▶ What is being asked:
After locating the line that contains "Słynne Automaty w Kasynie B7 (84, 257)" in the following entries, reproduce it and each later line exactly, including the last.

▶ Provided data:

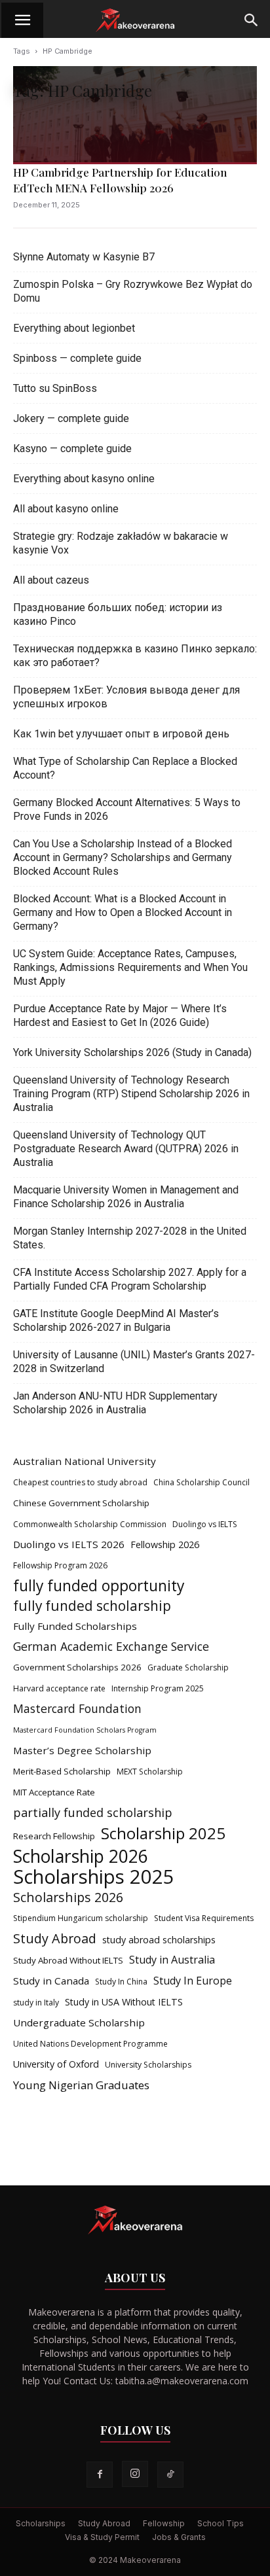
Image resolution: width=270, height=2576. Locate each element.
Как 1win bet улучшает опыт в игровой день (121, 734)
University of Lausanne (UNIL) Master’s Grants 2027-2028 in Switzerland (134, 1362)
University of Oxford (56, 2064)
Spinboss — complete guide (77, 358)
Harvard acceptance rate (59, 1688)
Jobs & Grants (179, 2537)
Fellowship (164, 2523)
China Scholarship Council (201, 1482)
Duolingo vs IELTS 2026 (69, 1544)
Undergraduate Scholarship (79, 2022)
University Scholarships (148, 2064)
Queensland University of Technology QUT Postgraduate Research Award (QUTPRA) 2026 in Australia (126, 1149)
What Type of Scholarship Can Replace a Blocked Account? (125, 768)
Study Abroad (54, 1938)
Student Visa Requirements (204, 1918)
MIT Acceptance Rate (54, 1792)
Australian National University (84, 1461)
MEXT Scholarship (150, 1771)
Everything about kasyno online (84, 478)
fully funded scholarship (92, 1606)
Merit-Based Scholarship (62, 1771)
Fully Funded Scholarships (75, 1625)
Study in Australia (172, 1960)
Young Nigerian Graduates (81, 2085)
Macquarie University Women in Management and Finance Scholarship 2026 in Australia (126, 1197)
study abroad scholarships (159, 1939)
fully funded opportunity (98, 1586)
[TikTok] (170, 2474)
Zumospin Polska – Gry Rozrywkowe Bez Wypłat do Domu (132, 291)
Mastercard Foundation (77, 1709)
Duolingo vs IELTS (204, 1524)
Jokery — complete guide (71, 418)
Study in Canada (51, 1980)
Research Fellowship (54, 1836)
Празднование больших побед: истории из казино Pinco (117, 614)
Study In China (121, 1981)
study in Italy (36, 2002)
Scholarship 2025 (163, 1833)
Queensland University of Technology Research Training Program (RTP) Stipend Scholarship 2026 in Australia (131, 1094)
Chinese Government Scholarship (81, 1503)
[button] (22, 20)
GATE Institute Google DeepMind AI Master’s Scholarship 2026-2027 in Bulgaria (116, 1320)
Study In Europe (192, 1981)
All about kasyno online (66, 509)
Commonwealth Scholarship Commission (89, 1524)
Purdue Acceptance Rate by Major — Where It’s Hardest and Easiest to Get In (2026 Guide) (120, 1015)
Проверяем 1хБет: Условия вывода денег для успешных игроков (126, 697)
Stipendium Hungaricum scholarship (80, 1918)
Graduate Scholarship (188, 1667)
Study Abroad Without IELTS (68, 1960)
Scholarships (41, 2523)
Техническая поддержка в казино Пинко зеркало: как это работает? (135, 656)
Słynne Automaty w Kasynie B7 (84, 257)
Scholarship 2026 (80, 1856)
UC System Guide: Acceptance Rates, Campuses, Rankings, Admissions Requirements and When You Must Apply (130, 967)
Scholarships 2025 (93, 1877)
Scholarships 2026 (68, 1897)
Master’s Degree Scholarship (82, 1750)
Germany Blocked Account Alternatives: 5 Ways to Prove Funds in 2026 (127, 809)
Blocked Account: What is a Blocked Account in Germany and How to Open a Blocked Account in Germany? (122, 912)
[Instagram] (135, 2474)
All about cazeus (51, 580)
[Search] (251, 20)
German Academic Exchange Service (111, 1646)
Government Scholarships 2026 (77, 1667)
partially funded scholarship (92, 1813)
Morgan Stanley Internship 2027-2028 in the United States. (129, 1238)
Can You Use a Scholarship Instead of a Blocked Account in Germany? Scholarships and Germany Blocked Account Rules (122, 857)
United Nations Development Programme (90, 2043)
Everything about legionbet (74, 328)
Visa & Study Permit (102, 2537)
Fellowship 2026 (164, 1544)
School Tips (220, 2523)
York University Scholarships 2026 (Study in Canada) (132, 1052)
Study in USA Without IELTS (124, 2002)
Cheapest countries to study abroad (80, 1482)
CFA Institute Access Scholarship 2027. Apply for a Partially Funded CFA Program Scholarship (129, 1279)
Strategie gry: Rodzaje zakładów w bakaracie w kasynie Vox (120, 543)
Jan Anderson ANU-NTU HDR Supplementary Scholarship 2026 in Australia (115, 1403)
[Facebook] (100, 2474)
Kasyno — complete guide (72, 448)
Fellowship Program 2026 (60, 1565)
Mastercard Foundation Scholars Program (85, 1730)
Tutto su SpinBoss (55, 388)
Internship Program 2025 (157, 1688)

▶ Solution to this exercise:
Słynne Automaty w Kasynie B7 (84, 257)
Scholarship 2026 (80, 1856)
UC System Guide: Acceptance Rates, Campuses, Rankings, Admissions Requirements and When You Must Apply (130, 967)
Scholarships 2025 (93, 1877)
Scholarships 2026 (68, 1897)
Master’s Degree Scholarship (82, 1750)
Germany Blocked Account Alternatives: 5 Ways to Prove Funds in 2026 (127, 809)
Blocked Account: What is a Blocked Account in Germany and How to Open a Blocked Account in Germany? (122, 912)
[Instagram] (135, 2474)
All about cazeus (51, 580)
[Search] (251, 20)
German Academic Exchange Service (111, 1646)
Government Scholarships 2026 (77, 1667)
partially funded scholarship (92, 1813)
Morgan Stanley Internship 2027-2028 in the United States. (129, 1238)
Can You Use a Scholarship Instead of a Blocked Account in Germany? Scholarships and Germany Blocked Account Rules (122, 857)
United Nations Development Programme (90, 2043)
Everything about legionbet (74, 328)
Visa & Study Permit (102, 2537)
Fellowship 2026 (164, 1544)
School Tips (220, 2523)
York University Scholarships 2026 (Study in Canada) (132, 1052)
Study in USA Without IELTS (124, 2002)
Cheapest countries to study abroad (80, 1482)
CFA Institute Access Scholarship 2027. Apply for a Partially Funded CFA Program Scholarship (129, 1279)
Strategie gry: Rodzaje zakładów w bakaracie w kasynie Vox (120, 543)
Jan Anderson ANU-NTU HDR Supplementary Scholarship 2026 in Australia (115, 1403)
[Facebook] (100, 2474)
Kasyno — complete guide (72, 448)
Fellowship Program 2026 (60, 1565)
Mastercard Foundation Scholars Program (85, 1730)
Tutto su SpinBoss (55, 388)
Internship Program 2025 (157, 1688)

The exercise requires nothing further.